Maybe you haven't even thought this through and just get it from your pharmacy and consume it without asking questions. If you're going the over-the-counter route or want to lean into a more natural approach, then you'll find there are multiple iron compounds available for supplementation and they each yield different amounts of elemental iron. Ferrous sulfate contains about 20% elemental iron and ferrous gluconate yields about 12%. Ferrous fumarate contains about 33% of elemental iron, Polysaccharide-iron complex offers about 46% of elemental iron, and Ferrous bisglycinate chelate varies on the formulation. Iron citrate, which is super common, also varies based on the formulation. Here you can see that 325mg of ferrous sulfate does in fact yield 65mg of elemental iron, so clinicians will sort of merge this in their mind or maybe not even recognize the complexity of it or even their muddied instructions.

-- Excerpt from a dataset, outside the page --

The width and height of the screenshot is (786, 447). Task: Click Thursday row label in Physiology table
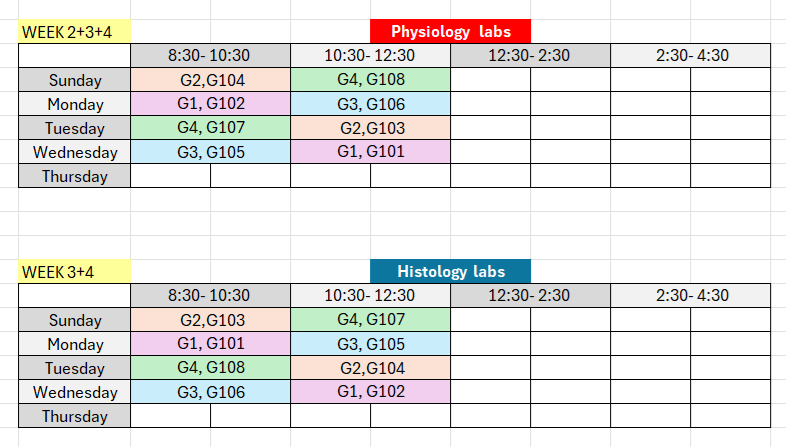tap(75, 176)
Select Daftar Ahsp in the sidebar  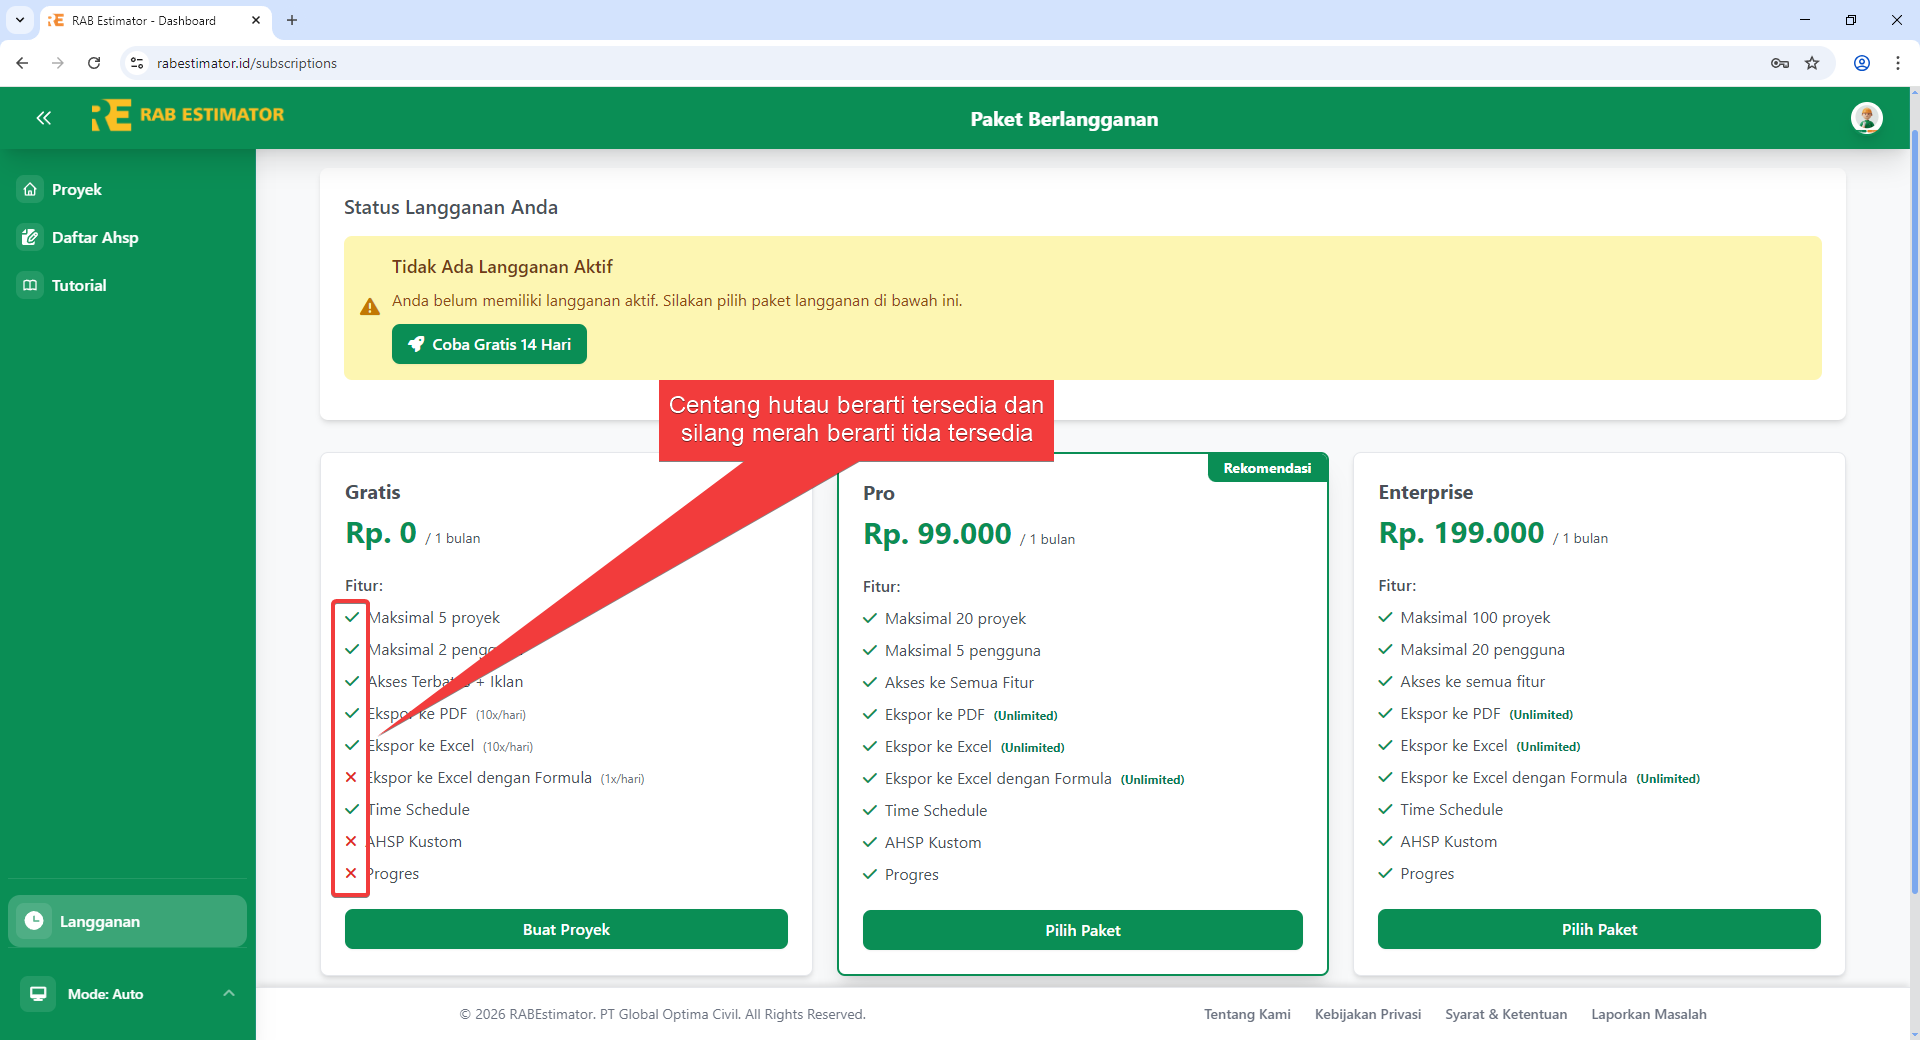pos(94,237)
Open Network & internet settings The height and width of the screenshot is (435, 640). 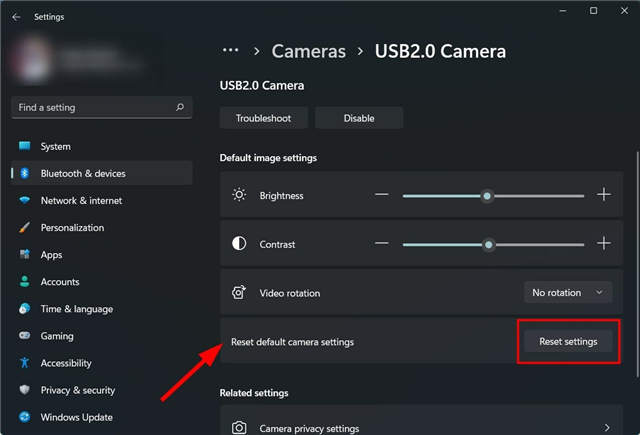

With respect to Floradix, while there are many products in this line, the most common contains 10mg of elemental iron (from 83mg of ferrous gluconate). If your provider wants you to take 65mg of elemental iron (from 325mg of ferrous sulfate), you would need 6.5 servings of Floradix. This may not be a fabulous idea, as the product contains many additional vitamins and minerals that you don't want to get too much.

Even among the supplements with elemental iron, those aren't always interchangeable. Absorption may differ. Ferrous bisglycinate chelate is better absorbed than ferrous sulfate. Multiple studies have also identified that ferrous bisglycinate chelate, even when given in the same elemental amount as ferrous sulfate, increases blood iron levels more than ferrous sulfate products.

Most practitioners are pretty okay with their clients taking different forms of iron in different amounts, as long as they are supplementing with something and they will offer a follow-up test to see if your levels are rising so if not, they will adjust. In general, studies indicate that hemoglobin levels can rise to normal levels regardless if you take low doses of iron or high doses. Floradix also has the benefit of containing vitamin C which has been shown to improve absorption of iron and therefore, enhances the effect of the supplement.

Last though, ferrous gluconate tends to be fairly well tolerated and in my opinion, causes less belly upset compared to ferrous sulfate.


Short, M. W. & Domagalski, J. E. (2013). Iron deficiency anemia: evaluation and management. American Family Physician, 87(2), 98-104.

Wang, M. (2016). Iron deficiency and other types of anemia in infants and children. America Family Physicians, 93(4), 270-278.